Collected data entries
- Opening Delimiter -
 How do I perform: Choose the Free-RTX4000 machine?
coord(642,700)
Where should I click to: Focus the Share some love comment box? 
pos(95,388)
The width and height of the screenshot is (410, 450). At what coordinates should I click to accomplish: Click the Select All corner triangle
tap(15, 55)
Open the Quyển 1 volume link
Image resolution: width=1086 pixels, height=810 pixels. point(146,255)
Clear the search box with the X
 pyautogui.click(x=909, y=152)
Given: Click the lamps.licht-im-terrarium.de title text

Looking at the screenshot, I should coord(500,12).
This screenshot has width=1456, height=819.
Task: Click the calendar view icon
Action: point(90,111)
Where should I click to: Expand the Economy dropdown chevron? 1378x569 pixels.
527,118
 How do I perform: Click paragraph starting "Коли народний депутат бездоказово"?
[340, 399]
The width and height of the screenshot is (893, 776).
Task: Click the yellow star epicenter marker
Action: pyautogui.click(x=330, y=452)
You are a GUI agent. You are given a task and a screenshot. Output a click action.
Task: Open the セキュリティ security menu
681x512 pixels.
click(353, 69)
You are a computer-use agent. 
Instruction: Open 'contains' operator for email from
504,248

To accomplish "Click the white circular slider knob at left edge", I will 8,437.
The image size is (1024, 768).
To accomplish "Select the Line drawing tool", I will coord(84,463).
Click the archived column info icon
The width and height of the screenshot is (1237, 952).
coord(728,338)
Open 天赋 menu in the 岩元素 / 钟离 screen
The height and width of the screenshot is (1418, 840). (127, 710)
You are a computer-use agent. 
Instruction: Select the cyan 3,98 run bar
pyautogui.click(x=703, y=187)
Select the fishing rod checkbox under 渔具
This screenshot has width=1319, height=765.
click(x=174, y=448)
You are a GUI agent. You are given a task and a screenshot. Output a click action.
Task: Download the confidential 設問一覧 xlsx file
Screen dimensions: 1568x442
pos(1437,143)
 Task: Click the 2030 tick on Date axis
- Closing Delimiter -
What to do =>
Every entry needs to be retyped exactly.

Exercise response =>
 How do I perform: Choose the Free-RTX4000 machine?
coord(642,700)
Where should I click to: Focus the Share some love comment box? 
pos(95,388)
The width and height of the screenshot is (410, 450). At what coordinates should I click to accomplish: Click the Select All corner triangle
tap(15, 55)
Open the Quyển 1 volume link
Image resolution: width=1086 pixels, height=810 pixels. point(146,255)
Clear the search box with the X
 pyautogui.click(x=909, y=152)
Given: Click the lamps.licht-im-terrarium.de title text

Looking at the screenshot, I should coord(500,12).
This screenshot has width=1456, height=819.
Task: Click the calendar view icon
Action: point(90,111)
Where should I click to: Expand the Economy dropdown chevron? 1378x569 pixels.
527,118
 How do I perform: Click paragraph starting "Коли народний депутат бездоказово"?
[340, 399]
The width and height of the screenshot is (893, 776).
Task: Click the yellow star epicenter marker
Action: pyautogui.click(x=330, y=452)
You are a GUI agent. You are given a task and a screenshot. Output a click action.
Task: Open the セキュリティ security menu
681x512 pixels.
click(353, 69)
You are a computer-use agent. 
Instruction: Open 'contains' operator for email from
504,248

To accomplish "Click the white circular slider knob at left edge", I will 8,437.
The image size is (1024, 768).
To accomplish "Select the Line drawing tool", I will coord(84,463).
Click the archived column info icon
The width and height of the screenshot is (1237, 952).
coord(728,338)
Open 天赋 menu in the 岩元素 / 钟离 screen
The height and width of the screenshot is (1418, 840). (127, 710)
You are a computer-use agent. 
Instruction: Select the cyan 3,98 run bar
pyautogui.click(x=703, y=187)
Select the fishing rod checkbox under 渔具
This screenshot has width=1319, height=765.
click(x=174, y=448)
You are a GUI agent. You are given a task and a screenshot. Output a click action.
Task: Download the confidential 設問一覧 xlsx file
Screen dimensions: 1568x442
pos(1437,143)
 Task: Click the 2030 tick on Date axis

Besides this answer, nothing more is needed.